Hurler of the year Austin Gleeson has revealed how Derek McGrath talked him out of quitting the game last season after a disappointing display for Mount Sion’s U21s.
Gleeson was disillusioned and sent a text message to the senior manager that night saying he wanted to give up hurling. However, a conversation with McGrath the following morning changed his mind.
McGrath spoke about the matter this past summer but until now Gleeson hadn’t given his view on it.
“It was with the club, U21 again, it was one of the lads 21st’s after it. It was just the pressure kind of after the first year, I wasn’t really able for it. I sent a stupid text when I had a few drinks on me. It was literally 10 minutes later, five minutes later, he text me back, ‘I’ll ring you in the morning’.
“That was it, he rang me in the morning and we went for a drive and I just explained it was a stupid text that just came from a loss that maybe we shouldn’t have had and that was basically it. It was finished by then. That was it really, it was just a stupid text.
“I just felt in that moment that the demands, I just wouldn’t be able to cope with them. He collected me the next morning, I think we were out in the gym with Waterford and we went out there and I was just talking to him on the way out and that. The second he started talking, I knew it was the wrong decision to make, that I was never going to kind of leave the set up so it was just one of those stupid decisions I kind of regret.”

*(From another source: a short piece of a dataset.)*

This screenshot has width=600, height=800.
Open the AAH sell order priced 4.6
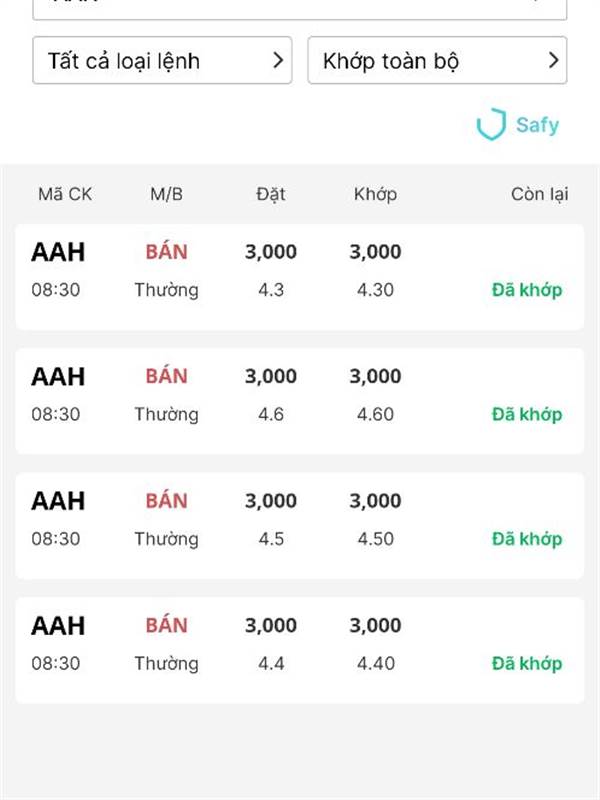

Gleeson has no hesitation in saying McGrath has been the greatest influence on his career to date, going back to his school days in De La Salle where McGrath taught and coached him. “His man- management is just incredible so the second he got me in that car I knew straight away that no matter what happened he’d always kind of be there. Everyone would tell you that, there’s stuff after happening and no-one knows about it on the panel, it’s between him and the player and that’s it, he won’t tell anyone and the player knows it’s going to stay confidential between the two of them and that’s the way it is.”
Gleeson can’t contemplate what the Waterford set-up would have been like had McGrath chosen to step aside after the All-Ireland semi-final replay loss to Kilkenny. The 21-year-old admitted there was a fear he would step away.

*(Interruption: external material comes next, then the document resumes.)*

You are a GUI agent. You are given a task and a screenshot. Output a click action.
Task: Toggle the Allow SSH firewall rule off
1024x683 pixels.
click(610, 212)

“He has a young family, two young kids there, that was the way he was thinking. And it was basically up to the family, more so than anything. He didn’t want to be going for a fourth year, out of the house, having meetings and on the phone the whole time but look, the family are after giving him the full backing. We are delighted that he is staying and we all believe that he is the man who can lead us the whole way.
“It (McGrath leaving) would have took its toll a good bit. I would have hated to be the man stepping into his shoes and being the next manager because his man-management is probably his best attribute. He has everyone on that team playing for him and that’s the main thing. So whoever stepped in would have to be a serious, serious manager. He is an unbelievable man and unbelievable manager.”

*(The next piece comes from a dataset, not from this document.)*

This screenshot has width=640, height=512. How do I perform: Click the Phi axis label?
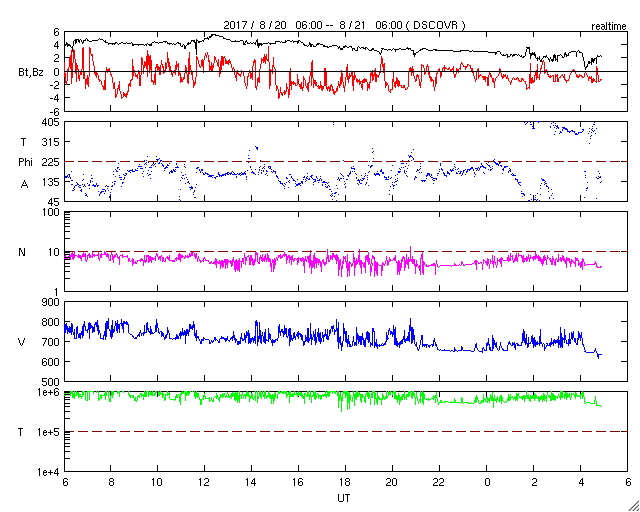click(26, 162)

Gleeson is still coming to terms with being anointed hurler of the year by his peers last Friday week. Selector Dan Shanahan and club-mate Tony Browne have previous experience of the accolade. He’s spoken to both since as well as McGrath and his namesake Ken.
“Complete shock, to be honest,” said Gleeson, who will shortly return to Waterford IT to complete a business degree. “I wasn’t anticipating it one bit. Even when I was told, I was second-guessing and asking ‘are you sure?’ It was crazy to win the award and it probably didn’t hit until I had the award in my hands that night. And even at that it’s still not after sinking in what I’m after achieving and it probably won’t for a while. It’s in my head that it’s an unbelievable achievement to accept the award.”